Another storm hangover

Published 9:07 pm Friday, November 13, 2009

Suffolk seemed eerily quiet Friday morning.

In the cold, misting rain that fell throughout the morning, it was clear that the worst of the storm had passed. Moderate winds still were blowing, and the recently barren trees swayed, but the storm that had held Hampton Roads in its clutches for the better part of three days was beginning to lose its grip.

For me, The Day After always has the feel of New Year’s Day after a party that got out of hand the night before.

There’s the post-adrenal hangover that comes when all the stress and tension — which kept you going through preparation for the storm and then actually bearing up through it — finally has no focus and is released.

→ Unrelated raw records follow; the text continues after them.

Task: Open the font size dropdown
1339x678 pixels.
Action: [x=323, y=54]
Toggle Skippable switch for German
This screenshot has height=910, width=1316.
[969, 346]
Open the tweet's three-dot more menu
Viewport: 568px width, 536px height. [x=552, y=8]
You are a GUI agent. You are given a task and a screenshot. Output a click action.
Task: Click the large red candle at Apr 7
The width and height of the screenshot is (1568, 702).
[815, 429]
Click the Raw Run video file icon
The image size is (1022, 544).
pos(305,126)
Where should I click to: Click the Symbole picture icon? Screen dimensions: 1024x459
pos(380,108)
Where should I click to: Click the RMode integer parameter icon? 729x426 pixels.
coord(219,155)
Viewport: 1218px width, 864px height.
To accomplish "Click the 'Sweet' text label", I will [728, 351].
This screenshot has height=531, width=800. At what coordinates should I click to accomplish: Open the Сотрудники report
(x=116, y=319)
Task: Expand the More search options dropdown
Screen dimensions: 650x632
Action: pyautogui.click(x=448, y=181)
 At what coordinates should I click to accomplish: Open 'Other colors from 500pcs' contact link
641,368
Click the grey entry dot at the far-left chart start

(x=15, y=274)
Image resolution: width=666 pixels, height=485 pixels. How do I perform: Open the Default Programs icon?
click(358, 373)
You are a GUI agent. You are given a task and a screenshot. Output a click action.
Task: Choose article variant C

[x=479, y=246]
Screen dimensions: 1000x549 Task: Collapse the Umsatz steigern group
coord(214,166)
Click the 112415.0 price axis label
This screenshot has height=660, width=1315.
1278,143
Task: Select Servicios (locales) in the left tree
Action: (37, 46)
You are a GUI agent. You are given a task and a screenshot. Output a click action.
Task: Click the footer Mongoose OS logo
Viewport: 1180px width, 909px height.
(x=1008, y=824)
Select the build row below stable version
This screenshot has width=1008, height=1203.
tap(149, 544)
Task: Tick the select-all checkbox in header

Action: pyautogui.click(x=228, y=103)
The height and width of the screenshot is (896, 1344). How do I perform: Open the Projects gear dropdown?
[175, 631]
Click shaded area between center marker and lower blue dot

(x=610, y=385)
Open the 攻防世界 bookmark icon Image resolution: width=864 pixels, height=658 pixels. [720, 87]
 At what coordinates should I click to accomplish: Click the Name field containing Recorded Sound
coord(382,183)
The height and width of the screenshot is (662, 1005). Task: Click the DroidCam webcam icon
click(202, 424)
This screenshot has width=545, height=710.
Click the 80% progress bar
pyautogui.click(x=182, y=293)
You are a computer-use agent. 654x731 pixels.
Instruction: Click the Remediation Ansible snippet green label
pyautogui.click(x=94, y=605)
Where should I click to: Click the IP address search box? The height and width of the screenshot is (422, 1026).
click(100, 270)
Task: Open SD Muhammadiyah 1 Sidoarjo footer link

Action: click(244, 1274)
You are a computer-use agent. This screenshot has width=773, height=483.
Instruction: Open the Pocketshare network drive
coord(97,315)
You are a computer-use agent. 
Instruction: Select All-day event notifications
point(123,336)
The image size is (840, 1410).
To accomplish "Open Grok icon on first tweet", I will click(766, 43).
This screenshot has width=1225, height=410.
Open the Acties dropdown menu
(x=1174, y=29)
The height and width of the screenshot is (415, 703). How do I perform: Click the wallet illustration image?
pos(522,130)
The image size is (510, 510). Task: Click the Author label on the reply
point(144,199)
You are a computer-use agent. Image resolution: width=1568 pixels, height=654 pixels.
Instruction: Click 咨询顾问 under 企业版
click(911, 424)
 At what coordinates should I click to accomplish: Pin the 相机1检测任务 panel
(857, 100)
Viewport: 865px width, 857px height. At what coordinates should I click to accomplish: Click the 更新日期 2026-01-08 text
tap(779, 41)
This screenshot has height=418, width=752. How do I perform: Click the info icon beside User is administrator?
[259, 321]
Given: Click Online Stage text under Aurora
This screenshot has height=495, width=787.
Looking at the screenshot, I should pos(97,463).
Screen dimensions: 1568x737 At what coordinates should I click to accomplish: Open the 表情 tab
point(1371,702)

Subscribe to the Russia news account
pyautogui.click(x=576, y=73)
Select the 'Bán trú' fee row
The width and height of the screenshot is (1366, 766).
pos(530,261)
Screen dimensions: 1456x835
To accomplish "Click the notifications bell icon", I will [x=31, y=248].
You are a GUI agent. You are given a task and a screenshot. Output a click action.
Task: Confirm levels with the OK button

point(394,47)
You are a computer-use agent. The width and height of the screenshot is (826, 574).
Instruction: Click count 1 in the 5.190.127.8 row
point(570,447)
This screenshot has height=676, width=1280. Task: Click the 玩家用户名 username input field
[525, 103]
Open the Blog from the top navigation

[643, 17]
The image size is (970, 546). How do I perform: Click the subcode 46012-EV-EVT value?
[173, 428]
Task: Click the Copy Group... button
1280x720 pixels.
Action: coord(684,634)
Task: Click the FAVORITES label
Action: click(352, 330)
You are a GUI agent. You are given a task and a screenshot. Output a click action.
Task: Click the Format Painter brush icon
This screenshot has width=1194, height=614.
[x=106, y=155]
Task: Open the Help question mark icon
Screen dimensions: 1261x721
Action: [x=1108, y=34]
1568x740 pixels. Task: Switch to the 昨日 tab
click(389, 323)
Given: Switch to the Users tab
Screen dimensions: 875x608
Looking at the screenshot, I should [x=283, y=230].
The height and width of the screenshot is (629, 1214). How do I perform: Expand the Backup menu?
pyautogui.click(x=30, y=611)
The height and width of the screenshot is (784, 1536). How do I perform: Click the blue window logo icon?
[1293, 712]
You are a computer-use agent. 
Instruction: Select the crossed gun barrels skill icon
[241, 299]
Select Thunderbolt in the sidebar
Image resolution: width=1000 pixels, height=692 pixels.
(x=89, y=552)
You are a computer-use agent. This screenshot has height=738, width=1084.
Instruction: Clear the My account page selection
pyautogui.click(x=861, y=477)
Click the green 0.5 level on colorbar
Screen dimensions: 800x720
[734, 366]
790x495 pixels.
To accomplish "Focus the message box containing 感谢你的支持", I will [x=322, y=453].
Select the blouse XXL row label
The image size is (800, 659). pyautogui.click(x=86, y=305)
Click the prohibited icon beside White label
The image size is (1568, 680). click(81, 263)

There are the sheepish acknowledgements of family, friends and neighbors. Nobody seemed all that concerned when they saw you standing in your yard in the rain at 1 a.m., but what will they be thinking when they see you again in the light of day?

And — like a party that went completely off the rails — for most of us, it is only in the light of the following day that the true destructive potential of a hurricane or nor’easter is revealed.

Upon awakening on Friday morning, I, like nearly everyone in Hampton Roads, stepped outside and into the scene of nature’s midnight debauchery. Pine needles, leaves, twigs and branches littered the yard and the road like the trash left behind by careless, drunken houseguests. Furniture and other yard fixtures had been relocated as if the original accommodations were inadequate for the visitors.

Obviously the water had been left on, and it had flooded whole communities.

Trees were broken, docks and piers were smashed and an entire house was missing from its base in the Nansemond River, leaving nothing but a few pilings protruding from the water. Clearly, this party was out of control. And, as with most such events, the worst of the damage took place long after reasonable people were already in bed, and there’s no one around who’s willing to own up to knowing exactly what happened.

In the wake of such excess, folks find themselves sharing stories about the previous night, though they’re more likely to do so with those who were there with them than those who were not. As with inside jokes between friends, sometimes you just had to be there for things to make sense in retrospect.

Now that the hangover has subsided, it’s time for the cleanup to begin, along with the many solemn promises that “This will never happen again.” Next time, we promise we’ll be better prepared. But everybody knows that promises made in such conditions are soon forgotten.

Sooner or later, there’ll be another roaring loud night, followed by another storm hangover and another quiet assessment of the world the following morning.